いきなりの事に、うまく思考が追い付かない。きっと私はこの時、かなり間抜けな顔をしていたと思う。
だって、私はもうそんな事全然気にしていなかったというのに。
私が言葉を発しないためか、二人は微動だにして動かない。
タニアさんの肩は、小さく震えていた。それでも気丈にしっかりと頭を下げている。
……ガルシアってば、本当に良い人を捕まえたな。良かったなぁ。やっぱり彼には幸せになって欲しいなぁ。
「いいから頭を上げてよ。別に怒ってなんかいないから」
「ですが、」
「そんな謝罪なんかよりも、私に言うべきことがあるんじゃないの?ん?」
ふふん、と悪戯気に笑って見せる。高圧的に見えないように、からかう様な口調にする事も忘れずに。こんなおめでたい席で湿っぽい話はごめんだ。
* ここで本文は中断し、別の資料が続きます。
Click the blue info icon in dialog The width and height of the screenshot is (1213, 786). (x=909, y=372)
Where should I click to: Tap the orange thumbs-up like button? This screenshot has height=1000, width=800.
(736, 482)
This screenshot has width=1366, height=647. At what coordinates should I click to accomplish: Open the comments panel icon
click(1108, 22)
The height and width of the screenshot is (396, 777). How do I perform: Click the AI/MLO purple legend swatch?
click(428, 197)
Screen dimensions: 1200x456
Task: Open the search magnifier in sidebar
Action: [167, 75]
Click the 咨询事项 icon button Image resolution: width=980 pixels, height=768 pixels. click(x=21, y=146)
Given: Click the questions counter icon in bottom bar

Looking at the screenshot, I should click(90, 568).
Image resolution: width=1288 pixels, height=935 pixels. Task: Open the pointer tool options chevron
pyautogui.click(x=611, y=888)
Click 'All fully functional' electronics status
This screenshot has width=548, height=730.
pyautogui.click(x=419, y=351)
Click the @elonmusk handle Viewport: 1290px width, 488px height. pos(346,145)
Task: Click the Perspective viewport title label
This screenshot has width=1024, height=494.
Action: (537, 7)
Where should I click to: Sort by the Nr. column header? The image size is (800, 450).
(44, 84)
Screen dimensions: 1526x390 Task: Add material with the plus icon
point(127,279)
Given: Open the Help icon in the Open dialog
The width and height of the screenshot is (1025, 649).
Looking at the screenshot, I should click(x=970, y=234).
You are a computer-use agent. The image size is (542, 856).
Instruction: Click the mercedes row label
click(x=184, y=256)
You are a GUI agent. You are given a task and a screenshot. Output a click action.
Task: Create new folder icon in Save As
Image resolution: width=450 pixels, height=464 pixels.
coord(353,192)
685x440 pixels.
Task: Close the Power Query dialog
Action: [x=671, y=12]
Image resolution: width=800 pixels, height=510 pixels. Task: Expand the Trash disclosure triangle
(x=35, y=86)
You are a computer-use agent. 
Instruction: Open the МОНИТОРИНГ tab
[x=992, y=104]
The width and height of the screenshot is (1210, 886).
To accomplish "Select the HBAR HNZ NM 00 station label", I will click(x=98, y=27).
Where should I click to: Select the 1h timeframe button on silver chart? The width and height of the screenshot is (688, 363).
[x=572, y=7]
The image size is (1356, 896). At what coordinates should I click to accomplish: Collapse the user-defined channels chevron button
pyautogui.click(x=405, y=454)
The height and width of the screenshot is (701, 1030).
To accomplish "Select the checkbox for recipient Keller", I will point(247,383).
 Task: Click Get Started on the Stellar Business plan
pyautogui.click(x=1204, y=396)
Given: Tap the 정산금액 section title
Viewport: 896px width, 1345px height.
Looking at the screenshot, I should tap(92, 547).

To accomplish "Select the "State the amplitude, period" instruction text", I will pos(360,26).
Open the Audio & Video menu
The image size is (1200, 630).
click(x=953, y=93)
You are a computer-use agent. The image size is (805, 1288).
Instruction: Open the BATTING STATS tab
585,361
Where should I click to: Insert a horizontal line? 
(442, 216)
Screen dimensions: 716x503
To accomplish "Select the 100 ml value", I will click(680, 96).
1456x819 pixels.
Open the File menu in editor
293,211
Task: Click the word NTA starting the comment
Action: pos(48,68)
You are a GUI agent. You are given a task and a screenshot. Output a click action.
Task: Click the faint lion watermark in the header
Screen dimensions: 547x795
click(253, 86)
そんな私の様子にガルシア達は顔を見合わせ、緊張が解けたかのように、笑った。
「本当に、貴女は……いえ、それでこそ魔王様ですね。
――――今回は本当にありがとうございました。幸せになります」
「うん。 ――貴方達に女神レイチェルの加護が在らんことを。どうかこれからも末永くお幸せにね」
「はい」
その返事を聞いて、私は右手をスッと上にあげた。ガルシアはそれを見て怪訝そうな顔をしたが、私が左手で彼の右手を指差すと、やっと合点がいったという風に頷き己の右手を上げた。
そのままお互い一歩近づいて、パンッ!!と大きくハイタッチを交わす。
私達には握手なんかより、こっちの方が似合っているだろう?
何事かと見守っていたギャラリーも、私達のその様子を見てワァァと拍手を始めた。ま、これで仲直りって事でいいだろう。
「よし、新婚だからって私は容赦しないから。これからもよろしく頼むね!!」
「え、あれってそんな意味だったんですか? 勘弁してくださいよ」
そうやっていつもの様に軽口を叩いて、皆で笑いあった。
――うん、やっぱり此処は楽しいや。
頑なに受け入れる事が出来なかった世界だけど、それでも守りたいものが出来た。
変わりたいわけではないけれど、それが『成長』というのならば話は別だろう。
前へ進みたいという気持ちは、――――きっと何より尊いものなんだから。
第四戦目
魔王vs『私』
自問自答が十分ではないため、無効試合。